Tasty, tasty salmon

I’m recovering from pneumonia, and the antibiotic I’m on has left me with a disgusting taste in my mouth that has changed how everything tastes. Even water tastes gross.

So in thinking about how all of my favourite foods all taste wrong, my mind went to a food that I happen to work on, salmon.

Salmon is salmon, right? What’s the big deal? “Wild salmon,” here on the Pacific coast, typically means one of the 5 Pacific salmon species.

“Farmed salmon” is always Atlantic Salmon. Since Pacific salmon species are all in decline, isn’t it more responsible to buy farmed salmon to allow the wild populations to recover? In theory it’s a great idea, but we need to solve the problem of escaped Atlantic salmon – the aliens of Pacific coastal waters.

Atlantic salmon’s lesser known scary life stage

Fisheries and Oceans Canada maintains that even if Atlantic salmon were to escape open net pens that naturalization is biologically impossible. And since abandoning their Salmon Watch program, their voluntarily reporting system, the lack of data supports their premise.

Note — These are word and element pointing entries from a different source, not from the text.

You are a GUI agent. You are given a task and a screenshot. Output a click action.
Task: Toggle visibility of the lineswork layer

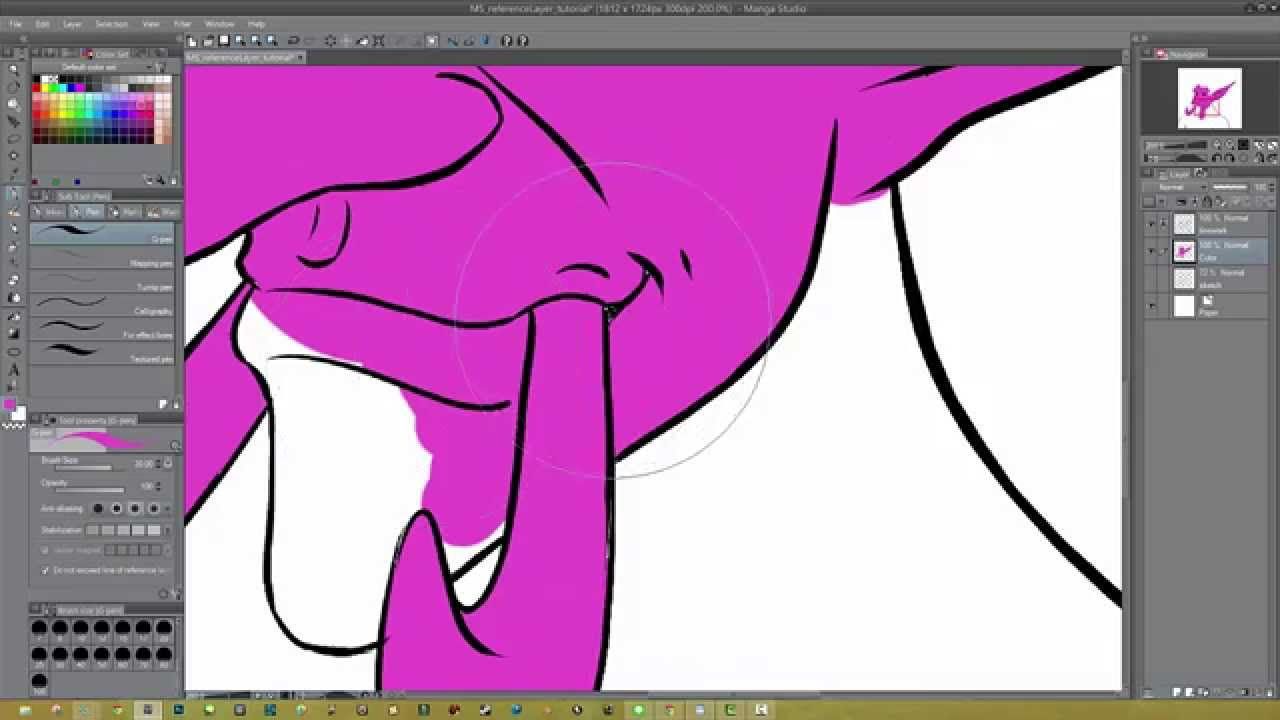(1152, 222)
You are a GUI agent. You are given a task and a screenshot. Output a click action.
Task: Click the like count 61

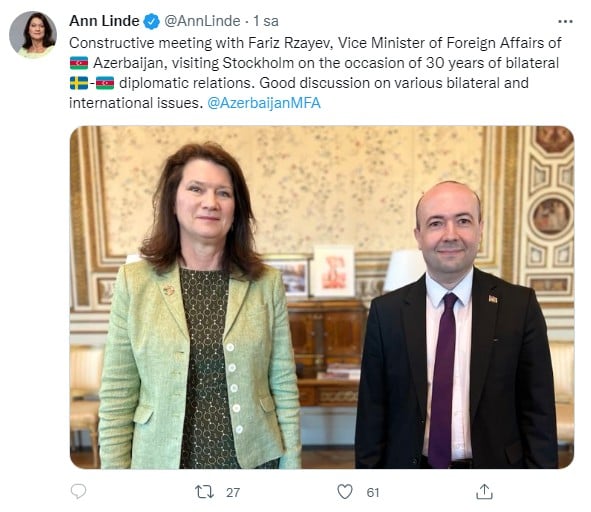[373, 492]
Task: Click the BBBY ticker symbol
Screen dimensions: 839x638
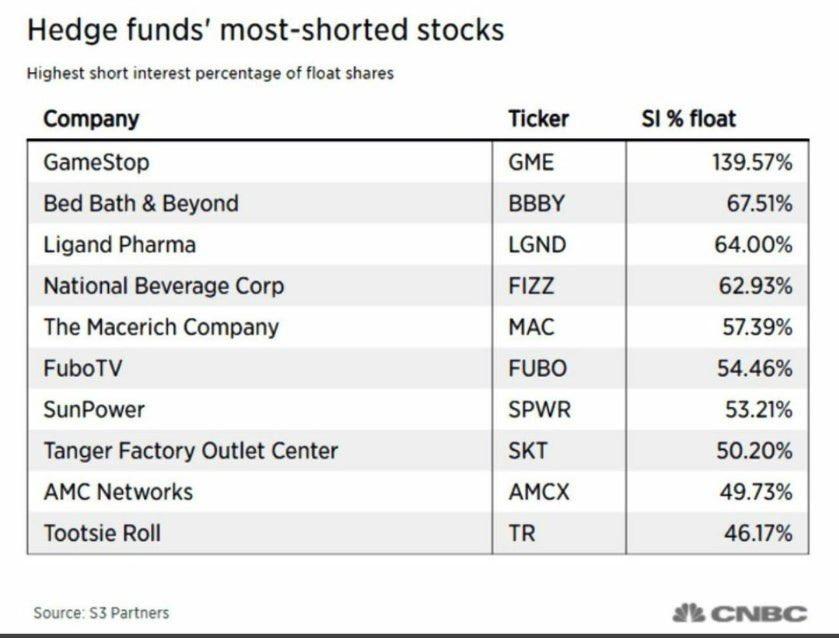Action: coord(536,204)
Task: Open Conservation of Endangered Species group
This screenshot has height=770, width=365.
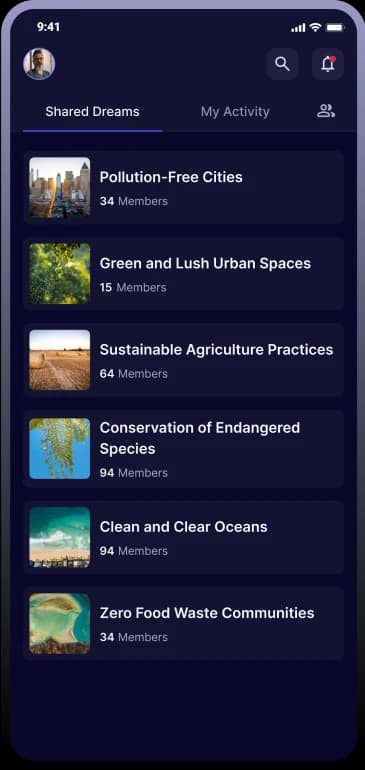Action: (184, 449)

However, Atlantic salmon are being found outside of open net pens, and they are making their way into Pacific rivers and streams where the Pacific salmon species spawn. Our research shows that Atlantic salmon are found in over half of Pacific streams, and that Atlantic salmon are found in nearly every single stream where the native Pacific salmon diversity is high.

Since farmed Atlantic salmon are indeed found in Pacific streams year after year, it means that either there are chronic escapes from fish farms or that previously escaped Atlantic salmon have indeed naturalized (perhaps they didn’t get the memo from Fisheries and Oceans). With Pacific salmon already in decline, what can we do to help rectify the situation? One simple solution could be to have snorkel survey inspections of open net pens become a requirement for fish farm licensing, since motivation for voluntary surveys seems lacking.

Okay, no tears here… today

Another option would require Fisheries and Oceans Canada to accept the growing body of evidence that Atlantic salmon is quite at home in the Pacific. Atlantic salmon isn’t found on the list of fish that can be caught with your fishing licence. A fisherman would then throw back a catch they can’t identify. By not including Atlantic salmon on the list of fish species to be harvested, they are ensuring that Atlantic salmon is effectively protected from wild harvest. Here’s an idea: let’s include Atlantic salmon on the list of fish species to be harvested, but without limit!

Let’s catch 100 more!

So what’s for dinner? I’ll take the wild-­caught alien Atlantic salmon please. Ocean Wise better get on that.